George Woodward had died on 14 November 1819, at Calcutta, aged 29. On 14 October he had given a party aboard Bengal that resulted in about a dozen deaths from among the 50 guests. A longer account lists eight dead, including Woodward and Bengals surgeon, and gives Woodward's age as 40. Several other crew also died. "Effluvia" from the 17,000 buffalo horns that made up her cargo, was suspected, but this suspicion did not arise until after Bengal had sailed and could not be conveyed to her.

| Year | Master | Owner | Trade | Source & notes |
|---|---|---|---|---|
| 1820 | R.J.Fayer Emerson | Cropper & Co. | Liverpool–Calcutta Liverpool–Savannah | LR |
| 1821 | J.Emerson J.Pearce | Cropper & Co. | Liverpool–Savannah | LR |
| 1822 | J.Pearce | Cropper & Co. | Liverpool–New York | LR |
| 1823 | J.Pearce | Cropper & Co. | Liverpool–New York Liverpool–Calcutta | LR; damages repaired 1823 |

On 29 September 1823, Bengal, Pearce, master, sailed for Calcutta.

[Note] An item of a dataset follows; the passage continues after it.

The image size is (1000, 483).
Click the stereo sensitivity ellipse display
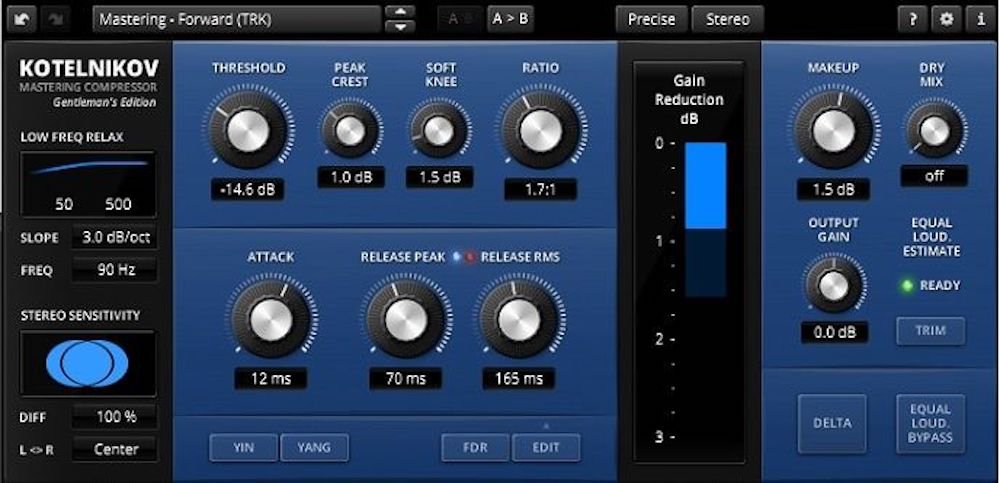click(x=88, y=364)
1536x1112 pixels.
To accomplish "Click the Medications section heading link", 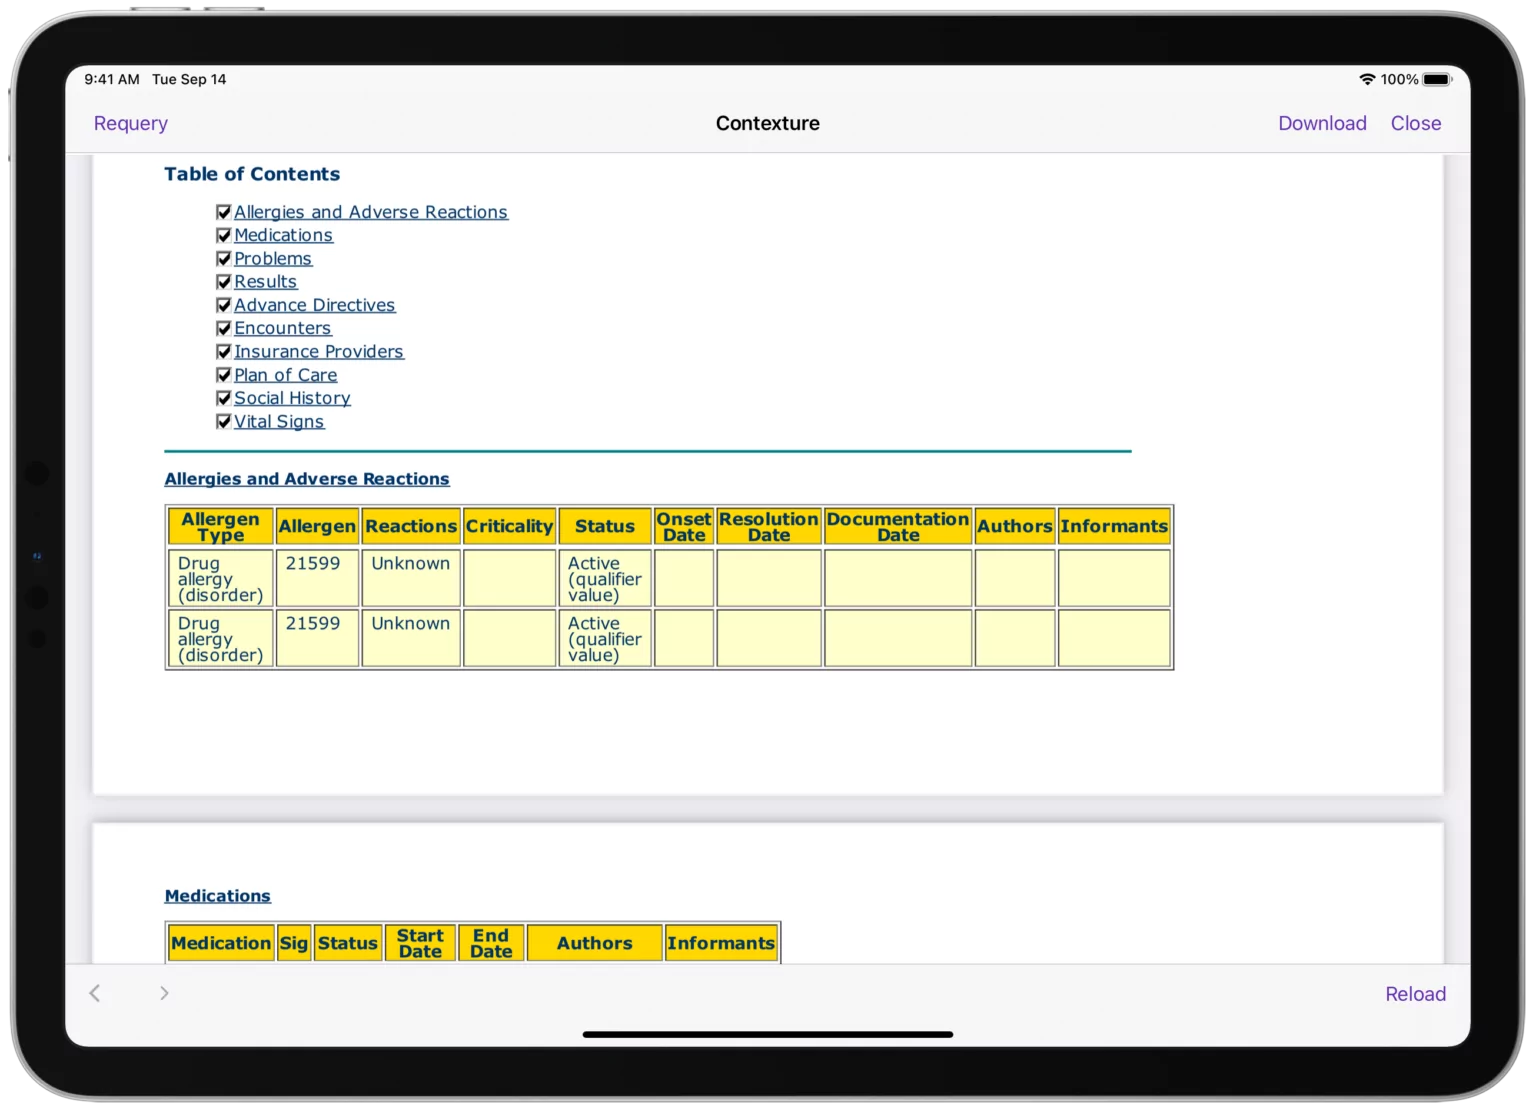I will click(x=217, y=896).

On 20 August 1824, Bengal arrived at St Helena from Bengal. The next day she sailed for London. On 18 October she arrived back at Liverpool.

Lloyd's Registers list of licensed voyages reported that on 3 June 1824, Bengal, Pearce, master, had sailed for Calcutta. This appears to be an error.

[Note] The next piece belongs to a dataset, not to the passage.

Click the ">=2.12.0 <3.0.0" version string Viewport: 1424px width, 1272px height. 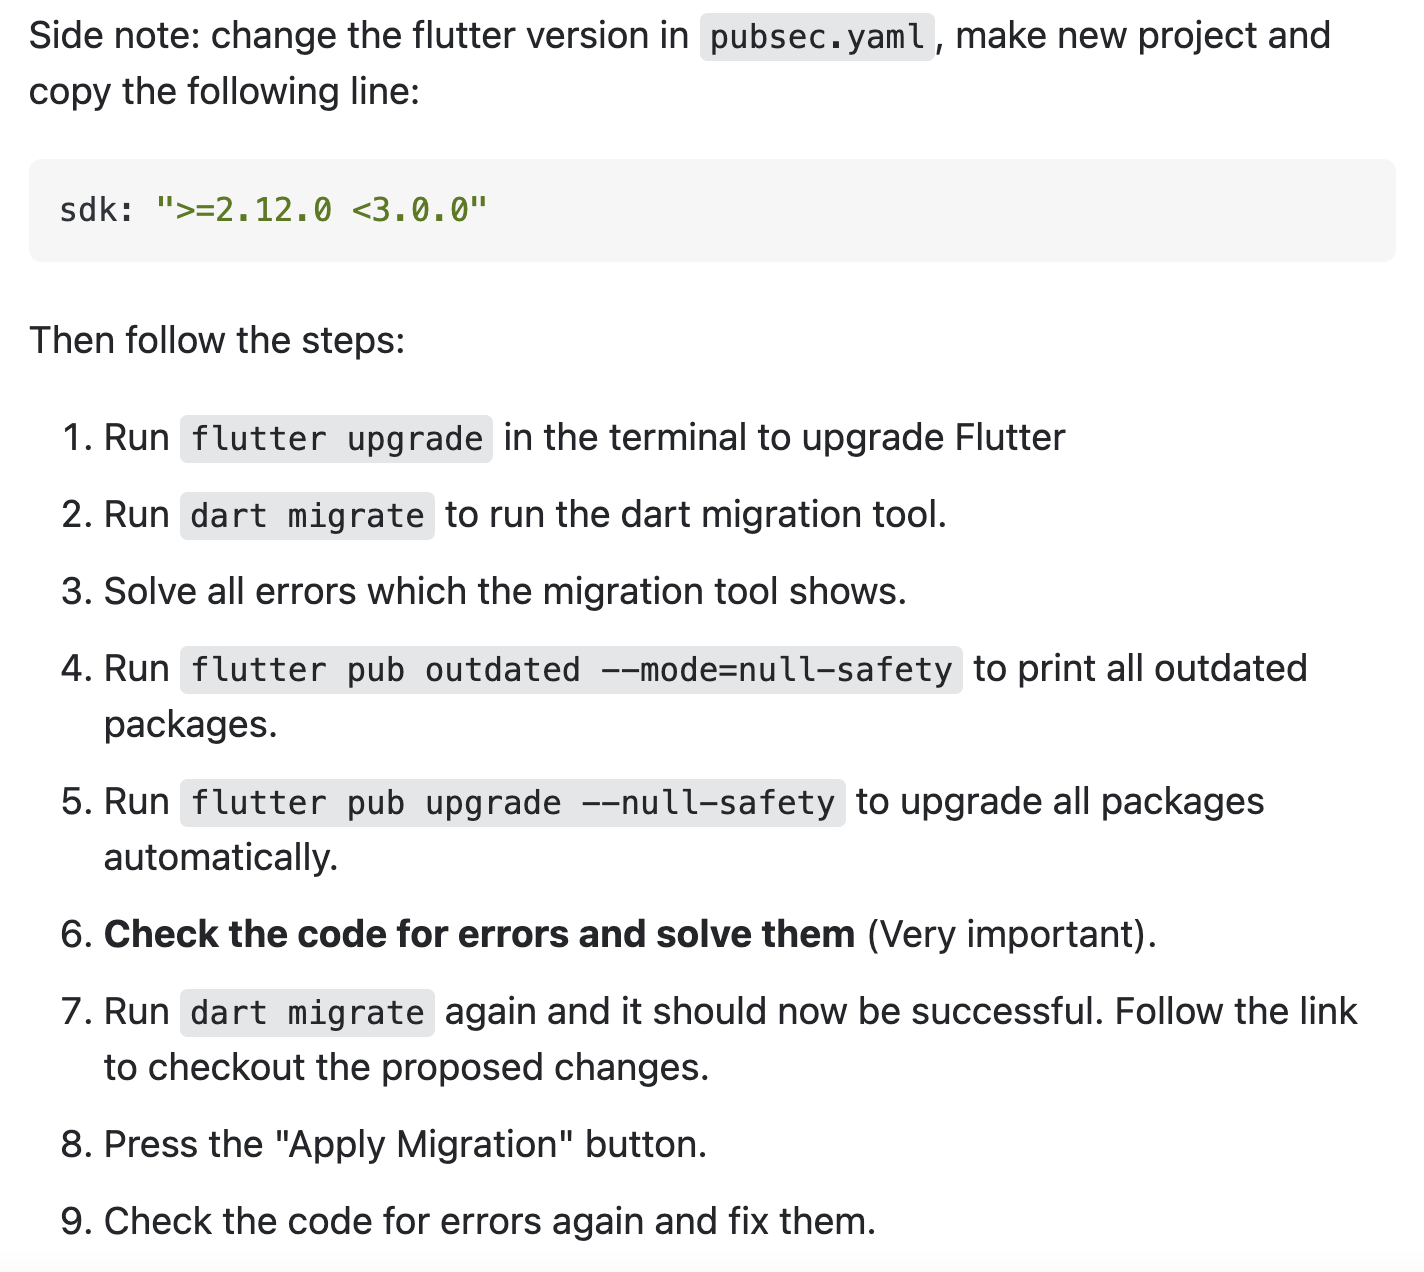click(x=322, y=210)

On 3 February 1825, Bengal, M'Leod, master sailed for Calcutta. On 17 November she arrived at the Cape of Good Hope from Bengal, and sailed for Liverpool on the 20th for Liverpool.

| Year | Master | Owner | Trade | Source & notes |
|---|---|---|---|---|
| 1826 | [Norman] M'Leod | Cropper & Co. | Liverpool–Calcutta | LR; small repairs 1825 |
| 1828 | M'Leod R.Atkins | Cropper & Co. | Liverpool–Calcutta | LR; small repairs 1825 |
| 1829 | J.Bisset | Cropper & Co. | Liverpool–Charleston | LR; small repairs 1825 |
| 1830 | R.Atkins J.Bisset | Cropper & Co. | Liverpool–Bombay | LR; small repairs 1825 |
| 1832 | J.Bisset | W.Mure | Liverpool–Mobile | LR; small repairs 1825 and 1830 |
| 1834 | Tulan |  |  | LR |
| 1836 | J.Tulan Teulon | Mure | Liverpool | LR; new deck 1831, new wales and topsides 1833, & damages repaired 1837 |
| 1839 | Teulon T.Hicks | Mure | Liverpool Liverpool–Maranham | LR; new deck 181, new wales and topsides 1833, & damages repaired 1837 |
| 1842 | T.Hicks Gale | Mure Brown & Co. | Liverpool–Maranham Liverpool–Quebec | LR; new deck 1831, new wales and topsides 1833, & damages repaired 1837 |
| 1846 | Gale | Brown & Co. |  | LR |

==Fate==
The volume of Lloyd's Register for 1846 carried the annotation "Wrecked" by Bengals name.